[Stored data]
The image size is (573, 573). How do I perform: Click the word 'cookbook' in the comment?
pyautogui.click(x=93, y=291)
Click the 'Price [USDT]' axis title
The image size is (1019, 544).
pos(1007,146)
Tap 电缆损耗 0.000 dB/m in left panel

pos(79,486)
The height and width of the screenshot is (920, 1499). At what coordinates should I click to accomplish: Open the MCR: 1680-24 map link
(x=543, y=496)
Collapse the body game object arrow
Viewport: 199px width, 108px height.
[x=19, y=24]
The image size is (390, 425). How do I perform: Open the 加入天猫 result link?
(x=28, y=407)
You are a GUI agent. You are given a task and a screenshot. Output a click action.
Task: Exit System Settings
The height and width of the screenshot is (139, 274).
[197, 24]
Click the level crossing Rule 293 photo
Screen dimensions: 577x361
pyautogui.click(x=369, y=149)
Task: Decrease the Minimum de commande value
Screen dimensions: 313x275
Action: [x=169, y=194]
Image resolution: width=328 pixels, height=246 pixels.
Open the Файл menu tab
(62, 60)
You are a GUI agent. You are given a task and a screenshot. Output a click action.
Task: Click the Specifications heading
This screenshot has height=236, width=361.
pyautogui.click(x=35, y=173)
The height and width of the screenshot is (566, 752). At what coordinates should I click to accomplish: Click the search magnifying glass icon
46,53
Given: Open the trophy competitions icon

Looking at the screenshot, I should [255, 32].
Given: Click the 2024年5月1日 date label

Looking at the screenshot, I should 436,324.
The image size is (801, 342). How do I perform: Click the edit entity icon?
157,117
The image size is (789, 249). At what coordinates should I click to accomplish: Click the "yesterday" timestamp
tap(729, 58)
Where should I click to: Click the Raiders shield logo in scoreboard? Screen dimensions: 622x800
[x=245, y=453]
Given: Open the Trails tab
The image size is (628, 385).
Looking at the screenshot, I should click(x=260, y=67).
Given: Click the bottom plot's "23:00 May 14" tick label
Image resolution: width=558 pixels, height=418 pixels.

### Work required
Transcribe the records in full, word for word.

### Written answer
The image size is (573, 573). How do I perform: Click the word 'cookbook' in the comment?
pyautogui.click(x=93, y=291)
Click the 'Price [USDT]' axis title
The image size is (1019, 544).
pos(1007,146)
Tap 电缆损耗 0.000 dB/m in left panel

pos(79,486)
The height and width of the screenshot is (920, 1499). At what coordinates should I click to accomplish: Open the MCR: 1680-24 map link
(x=543, y=496)
Collapse the body game object arrow
Viewport: 199px width, 108px height.
[x=19, y=24]
The image size is (390, 425). How do I perform: Open the 加入天猫 result link?
(x=28, y=407)
You are a GUI agent. You are given a task and a screenshot. Output a click action.
Task: Exit System Settings
The height and width of the screenshot is (139, 274).
[197, 24]
Click the level crossing Rule 293 photo
Screen dimensions: 577x361
pyautogui.click(x=369, y=149)
Task: Decrease the Minimum de commande value
Screen dimensions: 313x275
Action: [x=169, y=194]
Image resolution: width=328 pixels, height=246 pixels.
Open the Файл menu tab
(62, 60)
You are a GUI agent. You are given a task and a screenshot. Output a click action.
Task: Click the Specifications heading
This screenshot has height=236, width=361.
pyautogui.click(x=35, y=173)
The height and width of the screenshot is (566, 752). At what coordinates should I click to accomplish: Click the search magnifying glass icon
46,53
Given: Open the trophy competitions icon

Looking at the screenshot, I should [255, 32].
Given: Click the 2024年5月1日 date label

Looking at the screenshot, I should 436,324.
The image size is (801, 342). How do I perform: Click the edit entity icon?
157,117
The image size is (789, 249). At what coordinates should I click to accomplish: Click the "yesterday" timestamp
tap(729, 58)
Where should I click to: Click the Raiders shield logo in scoreboard? Screen dimensions: 622x800
[x=245, y=453]
Given: Open the Trails tab
The image size is (628, 385).
Looking at the screenshot, I should click(x=260, y=67).
Given: Click the bottom plot's "23:00 May 14" tick label
Image resolution: width=558 pixels, height=418 pixels.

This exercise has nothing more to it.